**DO THIS:** Show each line below that contains the word "Open".

--- --- ---

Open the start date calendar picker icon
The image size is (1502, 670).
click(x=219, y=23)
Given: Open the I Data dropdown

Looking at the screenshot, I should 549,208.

--- --- ---

**RESULT BELOW:**
Open the start date calendar picker icon
Given: Open the I Data dropdown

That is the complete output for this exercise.